In healthcare emergencies, for example, accessing the right data at the right time regardless of authorization could be the difference between life and death. HTTPA would allow users to see exactly how healthcare data was used by medical professionals in such situations, as well as set data usage restrictions beforehand.

Seneviratne said she built the prototype for the Electronic Healthcare Records (EHR) system because of concerns about privacy and patients' right to information. Data transaction logs were stored across 300 servers on PlanetWeb, ensuring that if some servers crashed, data would still be accessible. Multi-server storage also provided a way of determining if data has been tampered with or deleted. If some logs differed from the vast majority of others, it would be a huge red flag.

"By enabling HTTPA to give a transparent view of the usages of their sensitive data, patients will have more trust, while allowing 'break glass' scenarios for the hospital personnel using the EHR," she said. "Since HTTPA has been demonstrated to work in this domain, we believe the healthcare industry will (hopefully) be the first to have a real software implementation."

"If access to creative content is completely sealed off, a generative culture that results in even more creative things would not thrive."

Healtcare isn't the only industry that could find HTTPA useful. In the world of intellectual property, restricted access to creative content can also be a problem.

"If access to creative content is completely sealed off, a generative culture that results in even more creative things would not thrive," Seneviratne said. "So, at a conceptual level, HTTPA provides usage restriction communication, logging of data transactions and auditing that can detect any misuses after the fact."
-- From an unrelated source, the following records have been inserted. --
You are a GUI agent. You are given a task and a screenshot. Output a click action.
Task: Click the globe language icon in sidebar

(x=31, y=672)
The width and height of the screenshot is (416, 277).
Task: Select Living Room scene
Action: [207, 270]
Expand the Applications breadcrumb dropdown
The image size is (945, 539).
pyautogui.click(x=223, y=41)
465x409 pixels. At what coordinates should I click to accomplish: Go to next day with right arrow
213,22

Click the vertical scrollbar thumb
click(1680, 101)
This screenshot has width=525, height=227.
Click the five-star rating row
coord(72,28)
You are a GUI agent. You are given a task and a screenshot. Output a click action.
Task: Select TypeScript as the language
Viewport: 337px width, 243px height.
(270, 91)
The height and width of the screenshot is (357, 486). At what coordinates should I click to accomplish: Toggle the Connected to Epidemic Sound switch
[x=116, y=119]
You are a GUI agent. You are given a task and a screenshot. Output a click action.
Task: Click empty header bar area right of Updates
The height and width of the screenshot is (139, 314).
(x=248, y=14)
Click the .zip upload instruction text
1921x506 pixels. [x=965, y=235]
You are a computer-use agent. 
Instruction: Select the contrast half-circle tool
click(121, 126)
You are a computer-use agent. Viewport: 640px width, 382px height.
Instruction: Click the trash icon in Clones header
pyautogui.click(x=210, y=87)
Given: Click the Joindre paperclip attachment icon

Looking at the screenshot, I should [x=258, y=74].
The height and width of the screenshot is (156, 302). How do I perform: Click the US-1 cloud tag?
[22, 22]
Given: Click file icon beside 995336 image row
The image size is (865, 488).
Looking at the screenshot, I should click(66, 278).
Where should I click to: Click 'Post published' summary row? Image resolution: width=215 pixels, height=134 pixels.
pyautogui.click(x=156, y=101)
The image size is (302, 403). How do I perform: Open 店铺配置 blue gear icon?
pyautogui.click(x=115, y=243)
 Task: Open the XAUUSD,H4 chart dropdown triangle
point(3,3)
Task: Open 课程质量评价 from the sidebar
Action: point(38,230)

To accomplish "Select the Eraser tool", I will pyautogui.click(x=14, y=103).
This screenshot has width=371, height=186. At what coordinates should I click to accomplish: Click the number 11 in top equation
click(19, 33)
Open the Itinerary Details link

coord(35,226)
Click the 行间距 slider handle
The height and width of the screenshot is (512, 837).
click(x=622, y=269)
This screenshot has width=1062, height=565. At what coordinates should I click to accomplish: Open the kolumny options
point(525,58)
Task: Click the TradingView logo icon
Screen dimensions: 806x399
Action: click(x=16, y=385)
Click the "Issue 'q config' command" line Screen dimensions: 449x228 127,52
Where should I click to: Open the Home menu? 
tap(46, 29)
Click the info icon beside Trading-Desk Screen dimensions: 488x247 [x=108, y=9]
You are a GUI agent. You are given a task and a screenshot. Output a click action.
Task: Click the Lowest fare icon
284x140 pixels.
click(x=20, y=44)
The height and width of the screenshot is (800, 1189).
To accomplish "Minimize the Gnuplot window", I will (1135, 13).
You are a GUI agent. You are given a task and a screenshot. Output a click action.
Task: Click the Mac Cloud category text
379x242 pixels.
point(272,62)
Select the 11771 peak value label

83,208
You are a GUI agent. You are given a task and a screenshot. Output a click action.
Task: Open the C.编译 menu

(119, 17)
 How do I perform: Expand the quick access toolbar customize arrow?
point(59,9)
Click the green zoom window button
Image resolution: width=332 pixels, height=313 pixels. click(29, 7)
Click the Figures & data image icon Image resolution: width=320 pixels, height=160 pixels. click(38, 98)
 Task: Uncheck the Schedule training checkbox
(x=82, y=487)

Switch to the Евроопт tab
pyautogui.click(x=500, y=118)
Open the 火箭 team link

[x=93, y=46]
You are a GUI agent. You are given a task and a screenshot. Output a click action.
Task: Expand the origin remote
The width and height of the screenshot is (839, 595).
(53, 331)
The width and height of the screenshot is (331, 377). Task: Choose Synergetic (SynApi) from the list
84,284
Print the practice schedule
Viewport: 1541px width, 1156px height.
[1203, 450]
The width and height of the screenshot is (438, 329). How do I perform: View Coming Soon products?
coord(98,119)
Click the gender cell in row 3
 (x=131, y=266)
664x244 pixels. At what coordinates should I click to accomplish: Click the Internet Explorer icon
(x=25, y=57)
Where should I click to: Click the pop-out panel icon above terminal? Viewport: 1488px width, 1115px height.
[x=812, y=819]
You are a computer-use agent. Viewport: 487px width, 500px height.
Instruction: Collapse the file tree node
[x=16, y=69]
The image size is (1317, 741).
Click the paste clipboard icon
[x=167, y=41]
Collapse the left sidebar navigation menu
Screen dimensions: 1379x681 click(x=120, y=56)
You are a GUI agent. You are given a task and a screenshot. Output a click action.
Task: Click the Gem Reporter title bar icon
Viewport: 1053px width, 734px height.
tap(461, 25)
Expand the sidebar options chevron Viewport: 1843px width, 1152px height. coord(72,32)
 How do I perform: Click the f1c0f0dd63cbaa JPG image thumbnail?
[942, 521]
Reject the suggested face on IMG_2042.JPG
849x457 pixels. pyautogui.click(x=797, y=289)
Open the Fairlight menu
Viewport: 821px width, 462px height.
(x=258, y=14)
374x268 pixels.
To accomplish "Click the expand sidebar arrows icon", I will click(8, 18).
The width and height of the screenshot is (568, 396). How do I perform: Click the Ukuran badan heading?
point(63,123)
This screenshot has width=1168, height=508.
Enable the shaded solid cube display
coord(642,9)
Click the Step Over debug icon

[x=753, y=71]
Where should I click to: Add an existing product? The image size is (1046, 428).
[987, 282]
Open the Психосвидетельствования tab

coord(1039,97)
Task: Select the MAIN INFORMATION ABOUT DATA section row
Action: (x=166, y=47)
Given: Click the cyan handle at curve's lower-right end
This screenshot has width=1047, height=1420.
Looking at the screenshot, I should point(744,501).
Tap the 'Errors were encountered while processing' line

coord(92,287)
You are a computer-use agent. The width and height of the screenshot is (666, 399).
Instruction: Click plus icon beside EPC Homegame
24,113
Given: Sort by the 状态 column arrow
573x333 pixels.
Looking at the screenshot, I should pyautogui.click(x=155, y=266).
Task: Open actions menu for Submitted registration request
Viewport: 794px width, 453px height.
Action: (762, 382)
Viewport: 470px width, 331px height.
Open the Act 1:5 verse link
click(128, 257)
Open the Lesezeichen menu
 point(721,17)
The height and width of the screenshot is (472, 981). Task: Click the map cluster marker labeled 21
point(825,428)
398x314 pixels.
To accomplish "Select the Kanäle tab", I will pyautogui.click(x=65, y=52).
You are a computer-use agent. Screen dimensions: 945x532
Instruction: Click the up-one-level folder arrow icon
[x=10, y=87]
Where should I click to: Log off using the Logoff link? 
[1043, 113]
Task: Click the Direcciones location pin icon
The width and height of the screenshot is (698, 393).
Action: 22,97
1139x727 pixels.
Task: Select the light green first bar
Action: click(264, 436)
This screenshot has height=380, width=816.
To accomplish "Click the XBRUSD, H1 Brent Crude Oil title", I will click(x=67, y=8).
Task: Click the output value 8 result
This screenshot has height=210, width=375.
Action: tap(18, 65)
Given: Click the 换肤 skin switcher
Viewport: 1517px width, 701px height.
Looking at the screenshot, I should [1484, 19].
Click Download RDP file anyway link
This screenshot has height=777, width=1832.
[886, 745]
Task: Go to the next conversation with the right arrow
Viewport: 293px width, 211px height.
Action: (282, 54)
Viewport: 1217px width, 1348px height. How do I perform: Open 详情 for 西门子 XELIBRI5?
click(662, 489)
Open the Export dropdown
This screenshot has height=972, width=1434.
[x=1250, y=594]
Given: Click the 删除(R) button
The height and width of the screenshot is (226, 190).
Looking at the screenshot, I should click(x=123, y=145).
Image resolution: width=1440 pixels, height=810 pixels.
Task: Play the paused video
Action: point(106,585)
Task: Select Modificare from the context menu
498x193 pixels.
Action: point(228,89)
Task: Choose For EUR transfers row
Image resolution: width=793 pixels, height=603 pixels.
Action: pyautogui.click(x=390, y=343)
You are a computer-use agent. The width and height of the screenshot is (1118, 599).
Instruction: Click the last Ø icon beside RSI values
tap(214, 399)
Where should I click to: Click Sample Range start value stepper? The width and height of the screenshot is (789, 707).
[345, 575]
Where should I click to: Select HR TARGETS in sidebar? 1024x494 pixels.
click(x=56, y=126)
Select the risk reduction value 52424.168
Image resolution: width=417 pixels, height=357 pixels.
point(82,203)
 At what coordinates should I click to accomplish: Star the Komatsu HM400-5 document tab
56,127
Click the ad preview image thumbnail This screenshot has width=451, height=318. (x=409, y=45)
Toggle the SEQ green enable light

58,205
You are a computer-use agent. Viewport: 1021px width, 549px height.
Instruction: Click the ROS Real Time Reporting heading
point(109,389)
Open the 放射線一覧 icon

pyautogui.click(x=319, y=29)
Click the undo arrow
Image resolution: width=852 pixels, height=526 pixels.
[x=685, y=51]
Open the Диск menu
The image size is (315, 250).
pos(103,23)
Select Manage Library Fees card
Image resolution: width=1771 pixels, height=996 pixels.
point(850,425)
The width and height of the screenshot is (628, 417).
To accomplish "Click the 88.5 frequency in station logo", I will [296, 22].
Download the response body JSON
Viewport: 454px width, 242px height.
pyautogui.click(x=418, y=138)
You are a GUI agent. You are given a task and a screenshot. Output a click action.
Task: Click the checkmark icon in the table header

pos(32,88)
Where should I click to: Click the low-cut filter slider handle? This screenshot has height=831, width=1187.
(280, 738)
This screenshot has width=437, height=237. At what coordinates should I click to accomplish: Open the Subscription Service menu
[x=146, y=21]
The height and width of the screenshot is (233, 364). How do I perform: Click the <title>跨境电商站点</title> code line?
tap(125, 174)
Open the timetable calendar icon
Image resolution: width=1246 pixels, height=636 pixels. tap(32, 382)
Seneviratne added that HTTPA can supplement access control mechanisms. It can also provide guidelines to data creators as far as how they might think about attaching usage restrictions based, as Seneviratne said, on historical usage patterns. 

HTTPA would be voluntary, though Seneviratne and her fellow researchers hope the protocol is widely adopted. But, it's really up to software developers to stick to HTTPA's specifications when designing their systems. 

"HTTPA is an end-to-end architecture, so changes should happen at both the client and the server level," she said. "We are working on making it easier for websites to adopt this easily."

For this to happen, Seneviratne said that the Provenance Tracking Network will have to grow to handle increasing amounts of data usage traffic.

"We are hoping that this network will grow over time with the support of the community," she said. "Once all these pieces align, any website should be able to use HTTPA without any problem."